Volusianus therefore came with Veronica to Rome, and said to Tiberius the emperor: Jesus, whom thou hast been longing for, Pilate and the Jews have delivered to an unjust death, and have through envy affixed to the gibbet of the cross. There has therefore come with me a certain matron, bringing a picture of Jesus himself; and if thou wilt devoutly look upon it, thou shall immediately obtain the benefit of thy health. Caesar therefore ordered the way to be strewn with silk cloths, and the picture to be presented to him; and as soon as he had looked upon it, he regained his former health.

Pontius Pilate, therefore, by the command of Caesar, is taken and brought through to Rome. Caesar. hearing that Pilate had arrived at Rome, was filled with exceeding fury against him, and caused him to be brought to him. But Pilate brought down with him the seamless tunic of Jesus; and he wore it on him in presence of the emperor. And as soon as the emperor saw him, he laid aside all his anger, and forthwith rose up to meet him.
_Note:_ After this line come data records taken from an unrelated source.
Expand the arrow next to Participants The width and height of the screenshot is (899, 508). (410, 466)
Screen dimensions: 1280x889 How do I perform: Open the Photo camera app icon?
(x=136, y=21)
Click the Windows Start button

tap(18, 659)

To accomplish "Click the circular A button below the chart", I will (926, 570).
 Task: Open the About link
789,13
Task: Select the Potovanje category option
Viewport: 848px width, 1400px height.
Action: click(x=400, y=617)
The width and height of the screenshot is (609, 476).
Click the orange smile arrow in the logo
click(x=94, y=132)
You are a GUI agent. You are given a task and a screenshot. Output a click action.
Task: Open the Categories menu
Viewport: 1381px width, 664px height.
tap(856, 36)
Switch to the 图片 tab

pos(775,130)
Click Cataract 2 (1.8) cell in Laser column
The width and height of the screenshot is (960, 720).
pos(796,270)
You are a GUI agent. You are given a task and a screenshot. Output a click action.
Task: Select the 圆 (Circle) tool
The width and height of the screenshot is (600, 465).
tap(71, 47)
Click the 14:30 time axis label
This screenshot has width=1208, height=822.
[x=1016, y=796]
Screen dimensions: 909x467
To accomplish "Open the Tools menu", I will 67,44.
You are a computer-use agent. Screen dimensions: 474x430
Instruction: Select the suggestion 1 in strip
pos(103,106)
Nor was he able to speak harshly to him in anything; and he who seemed so terrible and fierce in his absence, now in his presence is somehow found to be mild. And when he had sent him away, immediately he blazed out against him terribly, crying out that he was a wretch, inasmuch as he had not at all shown him the fury of his heart. And immediately he made him be called back, swearing and declaring that he was the son of death, and that it was infamous that he should live upon the earth. And as soon as he saw him, he forthwith saluted him, and threw away all the ferocity of his mind. All wondered; and he himself wondered that he should thus blaze out against Pilate when he was absent, and that while he was present he could say nothing to him roughly. Then, by a divine impulse, or perhaps by the advice of some Christian, he caused him to be stripped of that tunic, and immediately resumed against him his former ferocity of mind. And when at this the emperor wondered very much, it was told him that that tunic had belonged to the Lord Jesus. Then the emperor ordered him to be kept in prison, until he should deliberate in a council of the wise men what ought to be done with him. And a few days after, sentence was therefore passed upon Pilate, that he should be condemned to the most disgraceful death. Pilate, hearing this, killed himself with his own knife, and by such a death ended his life.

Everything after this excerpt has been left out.